Bayer has lost all three Monsanto Roundup lawsuits that have gone to trial so far, with juries awarding plaintiffs compensatory and punitive damages totaling $191 billion. The company is appealing each of those verdicts.
Kenneth Feinberg, the prominent attorney behind the 9/11 Victims Compensation Fund and other high-profile legal settlements, was tapped to lead the Monsanto Roundup settlement negotiations last May. Earlier this year, reports indicated that the parties were close to a $10 billion agreement to resolve the vast majority of lawsuits. But it now appears those negotiations have stalled, partly due to the inability to meet in person during the pandemic.
“Covid-19 dynamics, including restrictions imposed in recent weeks, have caused meeting cancellations and delayed this process,” a Bayer spokesperson wrote. in an emailed statement to Bloomberg News.
“We cannot speculate about potential outcomes from the negotiations or timing, given the uncertainties surrounding the pandemic and the confidentiality of this process, but we remain committed to engaging” in good-faith talks, the statement continued.
Bayer had apparently planned to use some operating revenues to pay for the Monsanto Roundup settlement. But the company is now citing the economic uncertainty created by the coronavirus pandemic to justify renegotiating draft agreements that were yet to be finalized. According to Bloomberg, Bayer is trying to convince plaintiffs’ attorneys to take about 20% less than what was initially offered.
“Against the background of a looming recession and looking at, in part, considerable liquidity challenges, this applies now more than ever,” the company’s earnings report stated.
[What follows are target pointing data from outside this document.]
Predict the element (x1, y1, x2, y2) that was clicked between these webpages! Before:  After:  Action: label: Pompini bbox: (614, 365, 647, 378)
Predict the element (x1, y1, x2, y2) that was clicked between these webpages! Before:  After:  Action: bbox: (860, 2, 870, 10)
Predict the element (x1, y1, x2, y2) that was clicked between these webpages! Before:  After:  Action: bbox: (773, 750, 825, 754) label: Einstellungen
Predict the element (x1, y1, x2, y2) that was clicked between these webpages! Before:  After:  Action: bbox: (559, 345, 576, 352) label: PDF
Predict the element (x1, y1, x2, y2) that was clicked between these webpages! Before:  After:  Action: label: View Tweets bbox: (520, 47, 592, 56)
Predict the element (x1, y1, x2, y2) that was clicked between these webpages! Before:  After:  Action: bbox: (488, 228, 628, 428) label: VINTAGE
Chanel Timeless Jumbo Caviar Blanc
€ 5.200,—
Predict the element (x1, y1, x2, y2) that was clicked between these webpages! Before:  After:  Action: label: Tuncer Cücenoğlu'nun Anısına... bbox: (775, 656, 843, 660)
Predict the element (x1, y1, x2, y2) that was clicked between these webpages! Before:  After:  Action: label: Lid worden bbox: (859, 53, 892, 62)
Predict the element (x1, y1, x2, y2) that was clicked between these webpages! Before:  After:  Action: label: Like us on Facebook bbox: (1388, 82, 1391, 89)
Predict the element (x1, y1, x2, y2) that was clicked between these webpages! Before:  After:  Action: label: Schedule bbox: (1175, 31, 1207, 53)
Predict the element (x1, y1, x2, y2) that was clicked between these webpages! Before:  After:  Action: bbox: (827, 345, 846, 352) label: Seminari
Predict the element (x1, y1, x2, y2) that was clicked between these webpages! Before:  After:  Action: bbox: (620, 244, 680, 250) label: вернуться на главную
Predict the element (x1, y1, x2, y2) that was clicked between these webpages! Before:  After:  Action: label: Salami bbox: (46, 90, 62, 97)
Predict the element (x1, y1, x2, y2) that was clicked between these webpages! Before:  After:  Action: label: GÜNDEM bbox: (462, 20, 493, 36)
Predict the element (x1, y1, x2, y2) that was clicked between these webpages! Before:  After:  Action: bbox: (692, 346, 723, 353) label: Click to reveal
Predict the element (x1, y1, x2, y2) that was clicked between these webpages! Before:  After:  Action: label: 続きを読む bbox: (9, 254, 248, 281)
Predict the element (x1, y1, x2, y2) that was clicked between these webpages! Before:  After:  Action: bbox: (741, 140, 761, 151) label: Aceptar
Bayer stock lost up to 47% of its value in the wake of the Monsanto Roundup verdicts. Angry shareholders have come to question the wisdom of the company’s $63 billion Monsanto acquisition, resulting in a rare vote of non-confidence for Bayer’s management team during last year’s shareholder meeting. Many see a settlement as key to lifting pressure on the company’s stock and they’ve been pushing for a quick resolution to the litigation.
Bayer did recently agree to pay $39.5 million to settle a false ad suit involving Monsanto Roundup. That accord also required the company to remove wording from the product’s label indicating glyphosate only affects an enzyme found in plants.